The return of their brother Father Jack (Ian McGarrett), sent home from his mission in Uganda by his superiors, both causes and coincides with significant changes in their lives and position in their home village of Ballybeg—especially lending truth to the rumour that Jack was dismissed for “going native” and adapting, in the eyes of the Catholic Church, a too familiar and accepting attitude of local custom and ritual. Industrialization is catching up with rural Ireland, and factory-made goods are putting handwork at risk. Ongoing, if not sporadic, visits from Michael’s father Gerry (Sean Gilheany), a Welsh wanderer turned gramophone salesman, give the family—especially Christina and Michael—rare and welcome glimpses of the possibility of hope for something better; and a brief respite from the dullness of their workaday lives and the stresses of making ends meet during the Depression.

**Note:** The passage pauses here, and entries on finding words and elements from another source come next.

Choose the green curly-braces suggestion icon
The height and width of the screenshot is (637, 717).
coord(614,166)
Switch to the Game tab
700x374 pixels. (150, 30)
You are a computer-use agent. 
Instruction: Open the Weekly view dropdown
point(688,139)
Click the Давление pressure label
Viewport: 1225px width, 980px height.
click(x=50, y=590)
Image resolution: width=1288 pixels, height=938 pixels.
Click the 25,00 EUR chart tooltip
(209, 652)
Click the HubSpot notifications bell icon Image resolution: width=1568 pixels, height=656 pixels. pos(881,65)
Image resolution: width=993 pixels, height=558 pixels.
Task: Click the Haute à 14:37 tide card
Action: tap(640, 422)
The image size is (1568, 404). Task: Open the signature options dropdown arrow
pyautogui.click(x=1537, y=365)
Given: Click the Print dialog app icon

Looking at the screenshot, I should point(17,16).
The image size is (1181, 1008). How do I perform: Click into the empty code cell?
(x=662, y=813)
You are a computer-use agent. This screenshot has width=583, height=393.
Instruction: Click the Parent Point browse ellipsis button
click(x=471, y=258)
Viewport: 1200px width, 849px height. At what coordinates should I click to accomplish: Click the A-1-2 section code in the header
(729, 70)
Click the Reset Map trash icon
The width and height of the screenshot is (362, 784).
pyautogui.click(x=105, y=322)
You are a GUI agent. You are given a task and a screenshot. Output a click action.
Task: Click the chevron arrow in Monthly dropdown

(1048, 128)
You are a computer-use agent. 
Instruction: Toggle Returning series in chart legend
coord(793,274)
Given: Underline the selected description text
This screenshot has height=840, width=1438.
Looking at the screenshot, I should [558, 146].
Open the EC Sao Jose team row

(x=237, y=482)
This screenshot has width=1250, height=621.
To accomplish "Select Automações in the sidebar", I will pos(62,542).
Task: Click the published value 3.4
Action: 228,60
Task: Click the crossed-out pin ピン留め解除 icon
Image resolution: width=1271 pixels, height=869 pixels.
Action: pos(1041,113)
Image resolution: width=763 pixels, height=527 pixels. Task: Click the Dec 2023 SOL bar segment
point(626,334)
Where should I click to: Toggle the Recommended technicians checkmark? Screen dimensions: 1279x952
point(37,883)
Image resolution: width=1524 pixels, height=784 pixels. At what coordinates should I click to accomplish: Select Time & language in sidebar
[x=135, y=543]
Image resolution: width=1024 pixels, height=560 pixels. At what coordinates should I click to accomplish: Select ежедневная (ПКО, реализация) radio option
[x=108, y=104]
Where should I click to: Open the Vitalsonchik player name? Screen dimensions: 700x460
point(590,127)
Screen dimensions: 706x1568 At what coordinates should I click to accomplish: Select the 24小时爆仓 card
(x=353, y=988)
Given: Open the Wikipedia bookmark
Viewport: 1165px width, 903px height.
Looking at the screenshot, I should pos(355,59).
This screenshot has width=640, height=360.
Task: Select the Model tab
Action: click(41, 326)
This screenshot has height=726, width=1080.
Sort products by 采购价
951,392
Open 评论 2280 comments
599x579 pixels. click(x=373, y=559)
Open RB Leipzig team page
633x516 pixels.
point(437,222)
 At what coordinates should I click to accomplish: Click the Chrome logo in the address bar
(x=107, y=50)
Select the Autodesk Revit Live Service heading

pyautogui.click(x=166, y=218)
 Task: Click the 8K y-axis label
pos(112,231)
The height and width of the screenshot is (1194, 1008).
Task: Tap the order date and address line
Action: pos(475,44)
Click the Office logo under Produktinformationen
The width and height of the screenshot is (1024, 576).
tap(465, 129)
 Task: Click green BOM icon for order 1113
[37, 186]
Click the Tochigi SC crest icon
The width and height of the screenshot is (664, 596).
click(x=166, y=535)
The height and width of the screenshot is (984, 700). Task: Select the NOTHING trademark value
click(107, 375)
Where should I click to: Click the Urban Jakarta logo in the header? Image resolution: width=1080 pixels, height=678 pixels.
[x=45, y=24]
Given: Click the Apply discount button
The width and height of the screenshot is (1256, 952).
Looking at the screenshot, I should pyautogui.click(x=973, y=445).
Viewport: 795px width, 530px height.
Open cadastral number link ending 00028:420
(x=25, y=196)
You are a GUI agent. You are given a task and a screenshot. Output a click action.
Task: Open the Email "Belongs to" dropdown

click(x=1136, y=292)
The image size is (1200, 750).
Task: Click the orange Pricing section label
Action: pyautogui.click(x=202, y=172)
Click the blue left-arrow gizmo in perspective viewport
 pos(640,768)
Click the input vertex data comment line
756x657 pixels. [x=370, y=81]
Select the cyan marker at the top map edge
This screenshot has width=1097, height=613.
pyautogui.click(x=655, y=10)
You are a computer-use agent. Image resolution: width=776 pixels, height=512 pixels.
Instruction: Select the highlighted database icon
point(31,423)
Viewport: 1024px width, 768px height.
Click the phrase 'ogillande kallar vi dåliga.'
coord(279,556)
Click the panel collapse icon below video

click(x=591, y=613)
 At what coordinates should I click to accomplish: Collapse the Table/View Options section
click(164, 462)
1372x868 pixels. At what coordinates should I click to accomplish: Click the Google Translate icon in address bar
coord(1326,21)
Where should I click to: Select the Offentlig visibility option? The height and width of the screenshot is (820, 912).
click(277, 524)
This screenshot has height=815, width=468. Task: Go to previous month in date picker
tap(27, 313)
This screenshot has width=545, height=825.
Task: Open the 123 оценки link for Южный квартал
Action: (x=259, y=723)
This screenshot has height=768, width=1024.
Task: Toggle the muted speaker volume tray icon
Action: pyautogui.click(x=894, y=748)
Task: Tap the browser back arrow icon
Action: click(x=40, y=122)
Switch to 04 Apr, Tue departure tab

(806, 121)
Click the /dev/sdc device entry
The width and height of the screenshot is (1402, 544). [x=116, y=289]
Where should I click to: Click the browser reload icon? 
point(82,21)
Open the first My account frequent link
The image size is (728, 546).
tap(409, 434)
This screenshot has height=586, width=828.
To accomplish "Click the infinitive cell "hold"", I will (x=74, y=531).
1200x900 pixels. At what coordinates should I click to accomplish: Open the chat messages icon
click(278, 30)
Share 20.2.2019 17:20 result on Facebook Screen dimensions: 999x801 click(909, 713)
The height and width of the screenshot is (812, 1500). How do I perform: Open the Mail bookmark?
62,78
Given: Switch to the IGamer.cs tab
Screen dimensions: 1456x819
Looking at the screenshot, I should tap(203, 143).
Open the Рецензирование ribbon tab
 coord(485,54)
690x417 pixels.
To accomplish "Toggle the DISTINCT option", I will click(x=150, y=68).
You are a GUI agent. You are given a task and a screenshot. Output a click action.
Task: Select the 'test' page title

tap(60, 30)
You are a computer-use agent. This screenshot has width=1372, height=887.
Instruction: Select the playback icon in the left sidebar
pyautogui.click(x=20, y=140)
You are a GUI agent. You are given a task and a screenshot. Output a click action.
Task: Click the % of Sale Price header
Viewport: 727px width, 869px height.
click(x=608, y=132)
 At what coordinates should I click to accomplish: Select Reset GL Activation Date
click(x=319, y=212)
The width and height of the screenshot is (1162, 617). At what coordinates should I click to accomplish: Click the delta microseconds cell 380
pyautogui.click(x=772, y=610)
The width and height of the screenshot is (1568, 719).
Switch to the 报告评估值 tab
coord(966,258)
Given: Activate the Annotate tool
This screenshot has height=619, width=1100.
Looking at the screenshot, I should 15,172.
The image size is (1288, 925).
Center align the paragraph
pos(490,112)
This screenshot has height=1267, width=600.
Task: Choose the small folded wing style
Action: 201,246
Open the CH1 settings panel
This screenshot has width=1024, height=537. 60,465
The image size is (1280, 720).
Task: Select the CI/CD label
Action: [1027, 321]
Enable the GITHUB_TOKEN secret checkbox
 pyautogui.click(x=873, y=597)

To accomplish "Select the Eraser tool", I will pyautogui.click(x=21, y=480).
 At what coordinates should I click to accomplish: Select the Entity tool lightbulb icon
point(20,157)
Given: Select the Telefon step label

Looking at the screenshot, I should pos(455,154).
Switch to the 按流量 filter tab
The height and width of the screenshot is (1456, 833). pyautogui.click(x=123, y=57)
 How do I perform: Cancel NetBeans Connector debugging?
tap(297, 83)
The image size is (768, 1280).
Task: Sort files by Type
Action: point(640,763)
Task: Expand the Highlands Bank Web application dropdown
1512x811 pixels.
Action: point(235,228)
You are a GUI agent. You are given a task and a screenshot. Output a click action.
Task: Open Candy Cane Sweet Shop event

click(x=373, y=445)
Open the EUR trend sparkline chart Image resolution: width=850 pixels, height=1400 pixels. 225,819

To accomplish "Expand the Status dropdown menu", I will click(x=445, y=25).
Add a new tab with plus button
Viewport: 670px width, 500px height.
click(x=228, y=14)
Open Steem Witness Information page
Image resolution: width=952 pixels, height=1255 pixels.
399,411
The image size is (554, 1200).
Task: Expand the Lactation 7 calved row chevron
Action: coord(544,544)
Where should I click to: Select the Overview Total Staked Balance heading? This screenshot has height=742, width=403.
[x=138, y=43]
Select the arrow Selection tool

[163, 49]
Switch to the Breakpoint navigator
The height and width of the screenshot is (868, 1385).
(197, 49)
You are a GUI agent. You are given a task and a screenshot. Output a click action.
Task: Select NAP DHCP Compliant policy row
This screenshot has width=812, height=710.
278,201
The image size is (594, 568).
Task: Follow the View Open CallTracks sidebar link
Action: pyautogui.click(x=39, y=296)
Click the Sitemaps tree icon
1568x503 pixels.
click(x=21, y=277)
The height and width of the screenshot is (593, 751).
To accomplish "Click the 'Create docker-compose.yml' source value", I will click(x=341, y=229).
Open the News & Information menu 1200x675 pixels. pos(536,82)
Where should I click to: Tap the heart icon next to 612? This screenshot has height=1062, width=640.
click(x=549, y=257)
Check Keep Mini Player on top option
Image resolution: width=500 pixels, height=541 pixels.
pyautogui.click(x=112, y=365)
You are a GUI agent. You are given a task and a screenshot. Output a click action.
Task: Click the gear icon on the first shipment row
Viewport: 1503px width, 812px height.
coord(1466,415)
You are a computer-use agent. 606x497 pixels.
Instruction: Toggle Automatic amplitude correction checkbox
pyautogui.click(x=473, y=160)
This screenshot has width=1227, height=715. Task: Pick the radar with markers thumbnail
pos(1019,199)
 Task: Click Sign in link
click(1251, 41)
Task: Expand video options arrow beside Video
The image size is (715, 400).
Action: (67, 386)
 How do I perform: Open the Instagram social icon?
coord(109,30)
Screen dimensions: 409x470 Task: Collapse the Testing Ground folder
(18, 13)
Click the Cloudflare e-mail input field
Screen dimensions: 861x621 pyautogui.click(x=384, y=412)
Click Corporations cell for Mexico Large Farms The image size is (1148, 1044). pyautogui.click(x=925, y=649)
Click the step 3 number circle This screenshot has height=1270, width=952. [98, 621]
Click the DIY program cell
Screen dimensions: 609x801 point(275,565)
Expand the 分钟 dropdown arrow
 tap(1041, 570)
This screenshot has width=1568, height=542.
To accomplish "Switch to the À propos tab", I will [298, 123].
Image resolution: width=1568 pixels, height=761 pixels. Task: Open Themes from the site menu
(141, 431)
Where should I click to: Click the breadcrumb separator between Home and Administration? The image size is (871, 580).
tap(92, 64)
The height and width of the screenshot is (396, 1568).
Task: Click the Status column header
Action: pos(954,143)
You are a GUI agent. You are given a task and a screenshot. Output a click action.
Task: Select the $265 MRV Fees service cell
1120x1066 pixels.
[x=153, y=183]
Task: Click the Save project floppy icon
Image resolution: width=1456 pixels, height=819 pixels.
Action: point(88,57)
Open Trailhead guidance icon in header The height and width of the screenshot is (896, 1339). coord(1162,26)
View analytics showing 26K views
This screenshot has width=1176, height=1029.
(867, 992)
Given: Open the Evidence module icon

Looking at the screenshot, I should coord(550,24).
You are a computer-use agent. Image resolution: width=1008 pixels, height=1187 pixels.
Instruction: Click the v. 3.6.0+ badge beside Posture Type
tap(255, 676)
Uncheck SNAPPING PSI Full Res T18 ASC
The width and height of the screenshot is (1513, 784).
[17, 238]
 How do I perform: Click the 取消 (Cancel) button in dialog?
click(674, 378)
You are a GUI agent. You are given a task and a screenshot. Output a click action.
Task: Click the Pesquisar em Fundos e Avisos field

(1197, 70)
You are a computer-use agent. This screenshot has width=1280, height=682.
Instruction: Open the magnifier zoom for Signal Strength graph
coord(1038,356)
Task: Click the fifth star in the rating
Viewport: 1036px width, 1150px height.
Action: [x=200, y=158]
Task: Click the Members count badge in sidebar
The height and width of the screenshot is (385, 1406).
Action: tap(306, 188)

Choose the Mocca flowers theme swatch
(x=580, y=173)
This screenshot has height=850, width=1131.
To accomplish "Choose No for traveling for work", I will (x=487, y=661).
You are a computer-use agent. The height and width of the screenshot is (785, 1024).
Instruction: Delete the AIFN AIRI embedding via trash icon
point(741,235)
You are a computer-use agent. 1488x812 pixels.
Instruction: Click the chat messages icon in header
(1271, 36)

The family’s individual and collective history is both merry and melancholy; and lives are forever changed by forces largely beyond their control. And while Michael acknowledges the hard times of struggle, sacrifice and loss, he takes heart from the good times the family shared together—the love, laughter and dancing around the Marconi wireless. The rhythms of life, love and changing times.
Lovely work from the cast in creating this intimate family story. Reilly’s Michael makes for an affable and animated host; and he’s especially adept at conjuring the wide-eyed, precocious and imaginative child Michael. De La Cour is a treat as the feisty jokester Maggie; using humour to cheer and diffuse tension, her glass-half-full perspective is also crucial to her own survival. O’Regan and Donnelly have a beautiful rapport as the BFF sisters, the unassuming, protective Agnes and the child-like, naive Rose, who both come to show there’s more than meets the eye when it comes to notions of romance. McGinty gives a well-rounded performance as the conflicted young mother Christina; the family beauty, and raising the love child of a man she hardly ever sees, Christina’s youth has been interrupted by the more pragmatic concerns of a single mother—and in a time and place that frowned upon women like her. In classic Irish matriarch fashion, Jones’s Kate says as much with a look or gesture as she does with a word; having missed on romance herself, Kate’s stern disposition also a masks a broken heart.
McGarrett gives a poignant performance as the sisters’ brother Father Jack; once the golden boy of the family and the village, Jack has returned, frail and barely recognizable, and hardly knowing his own hometown. And Gilheany gives a charming turn as Gerry; a man of the road who loves to love, Gerry means well, but has trouble with the follow-up.
With shouts to the design team for their evocative work in transporting us to this nostalgic Depression-era world of memory and family in rural Donegal, Ireland: Chandos Ross (set), Livia Pravato (costumes), Karlos Griffith (lighting) and Dan Schaumann (sound).